Ante esto, la Duquesa se sintió muy ofendida y dijo que debía escribirle al Papa.
Hipólito se negó rotundamente a reconocerse culpable. La viudez de Julia, afirmó, había sido lo suficientemente larga como para que el mundo supusiera que su mano podría ser demandada. El Papa estaría encantado de verlo ganar a la hija, pero infinitamente más de que consiguiera a la madre.
Julia, indignada [pág. 39], respondió que ningún Papa en la tierra tenía, ni debería tener, poder para obligarla a casarse de nuevo contra su voluntad. Era una persona libre; respetaba y apreciaba demasiado la memoria de su querido Duque como para darle un sucesor.
El amaranto era su emblema predilecto, y "Non moritura" su lema.
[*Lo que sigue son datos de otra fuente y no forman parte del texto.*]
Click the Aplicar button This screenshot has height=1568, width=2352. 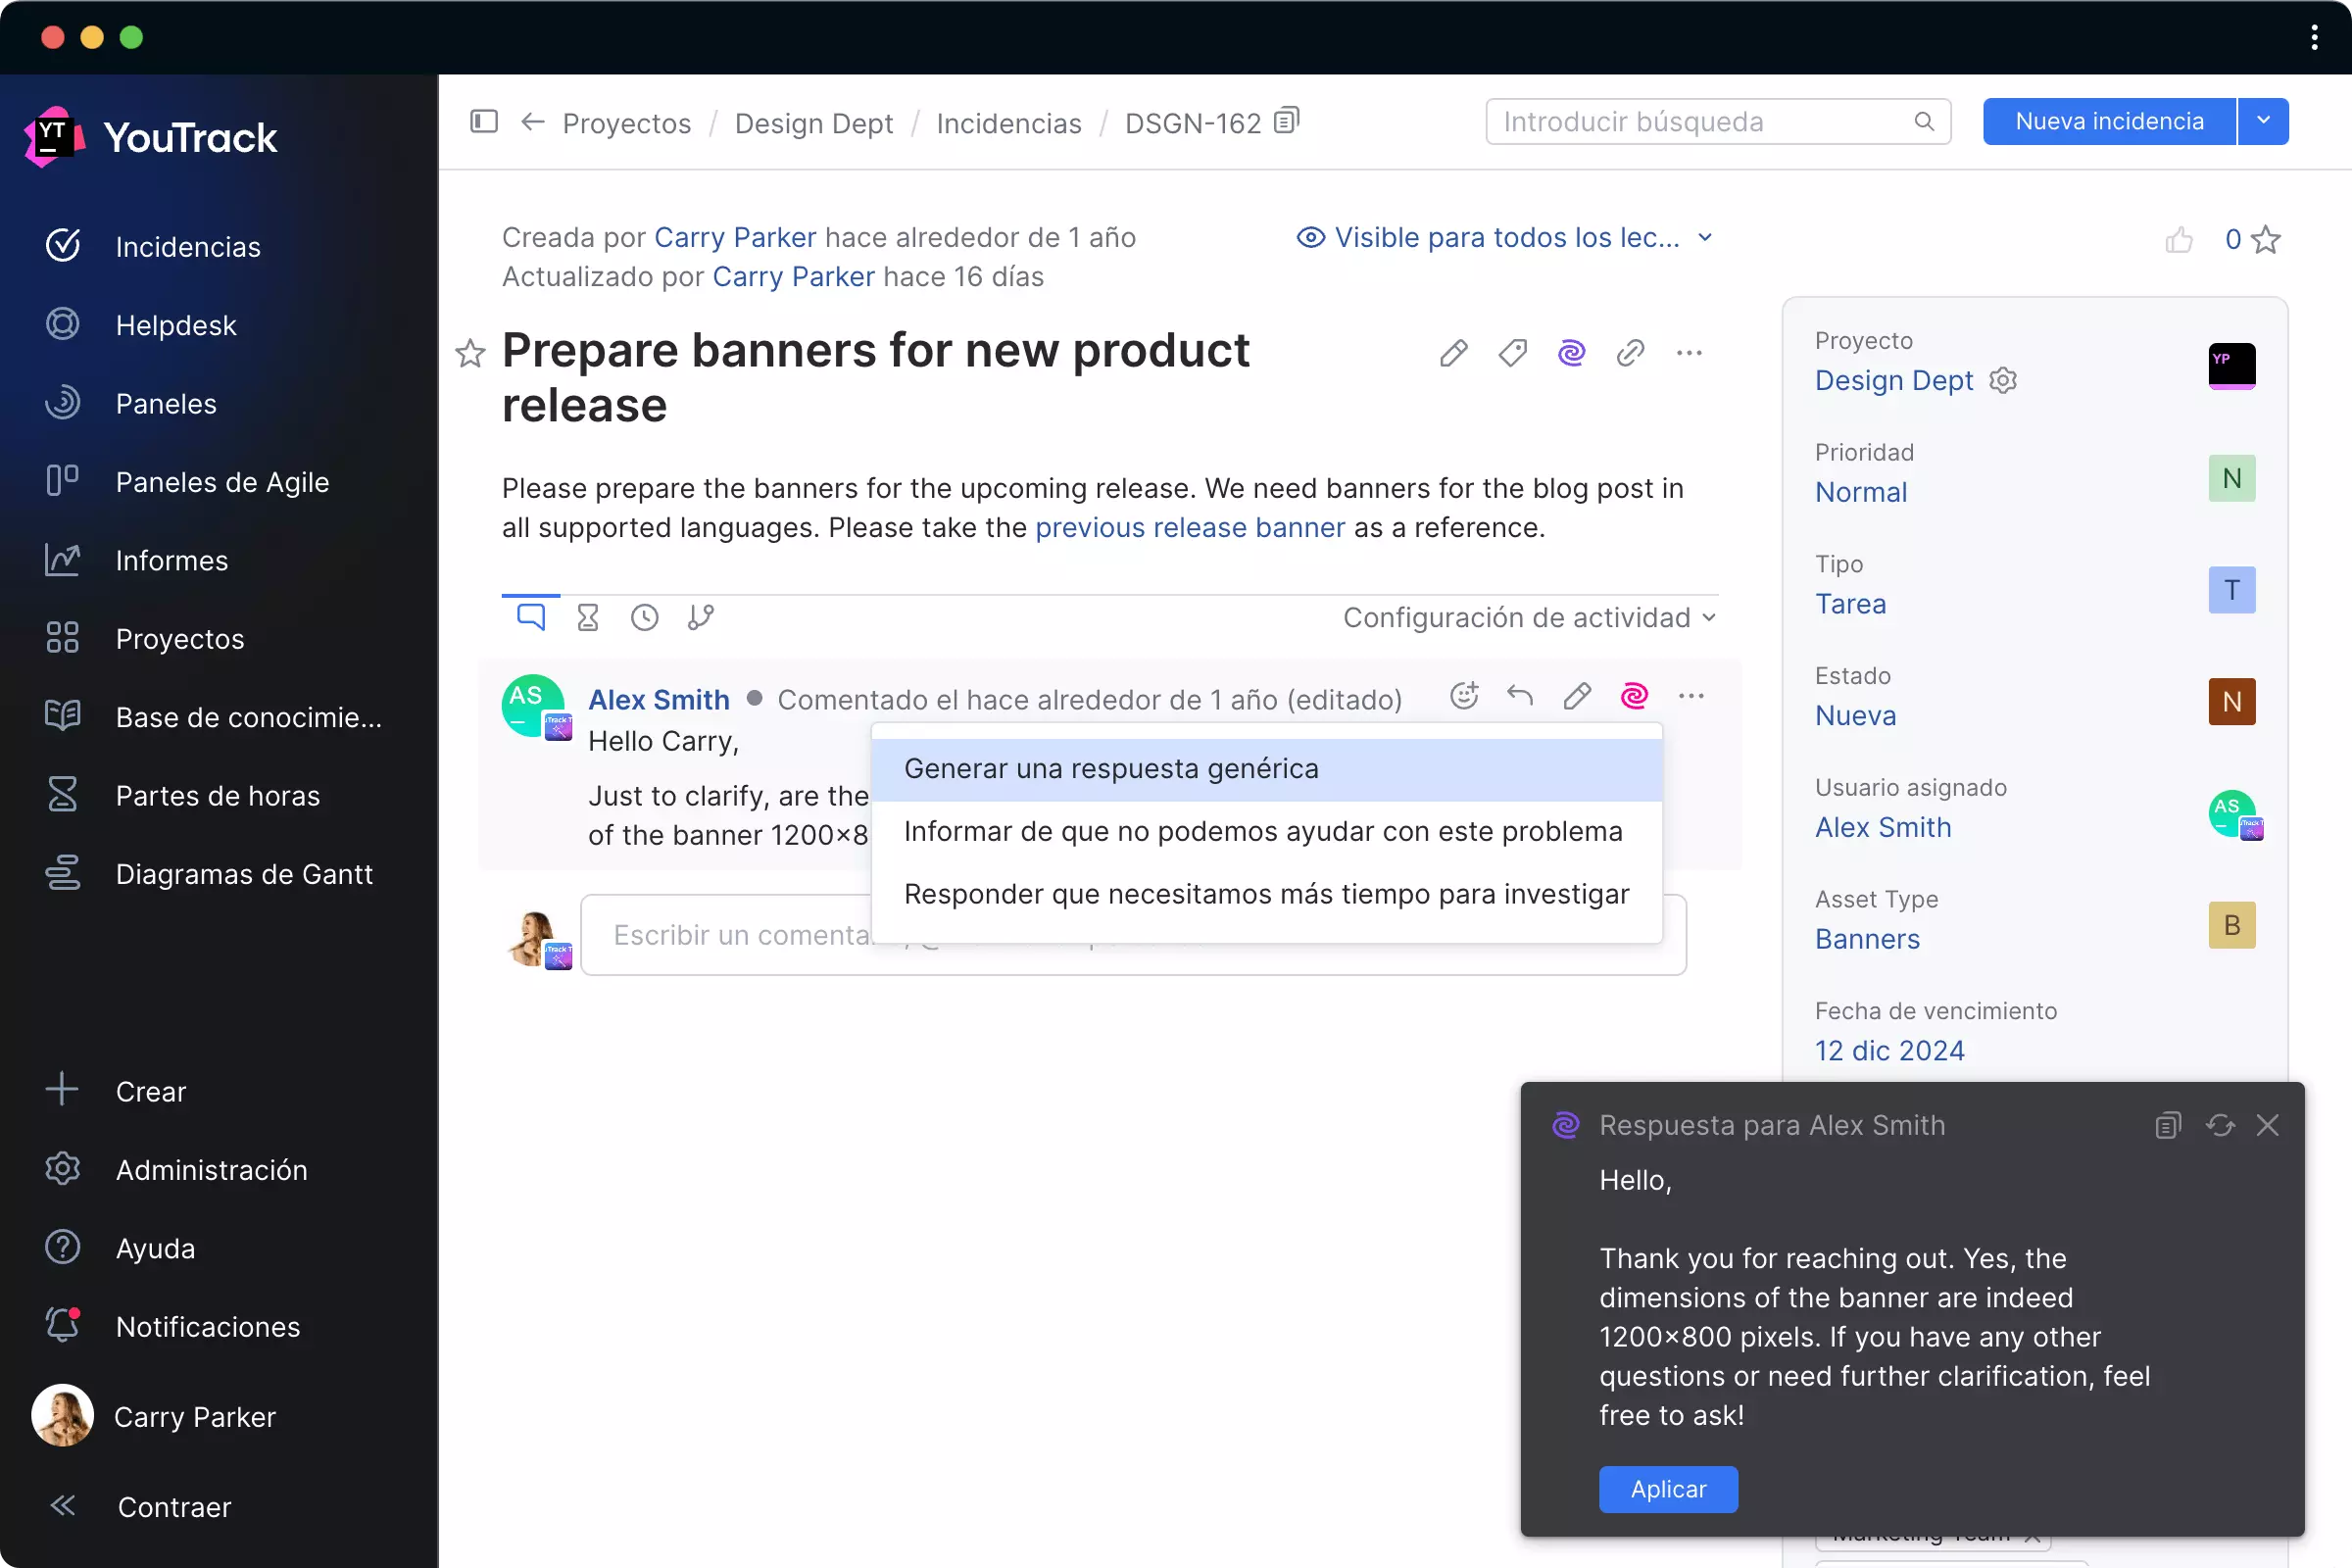point(1667,1489)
Hipólito se atrevió a murmurar algo sobre la disparidad de años, lo cual ella detuvo al instante como el colmo de la falta de respeto; y entonces él dijo todo lo que podía decir un hombre muy inteligente, real, profunda y honestamente enamorado: Pero cuanto más decía, menos le importaba a Giulia, pues se le había ocurrido que quizá no la habría encontrado tan atractiva de no ser por los trece mil ducados que su buen duque había añadido a su dote de cuatro mil inmediatamente después de su matrimonio. Además, era extremadamente sensible a la opinión de «todo el mundo», y se imaginaba lo que «todo el mundo» podría decir si, tras invitar a Hipólito a su castillo como pretendiente de su hijastra, se casara con él. Además, no le gustaban los Médici; eran maravillosamente inteligentes, pero no eran buenos. Volti sciolti, pensieri stretti: prefería no confiar su felicidad a ninguno de ellos. Ni a nadie. ¿Por qué no podía continuar, libre y feliz como era?
Así que Hipólito la encontraba impenetrable a las palabras más insinuantes y los tonos más tiernos; Y como lo encontraba igualmente impracticable en cuanto a ser fiel, como ella lo llamaba, a Isabel, aunque él negaba haberle prometido ninguna fe,
Giulia le dijo muy claramente que deseaba que terminara su visita; lo cual él, muy dolido, dijo que haría. Y su reverencia de despedida fue tan rígida y majestuosa como si fuera un enviado fracasado ante un soberano belicoso; y se marchó sin despedirse de Isabella.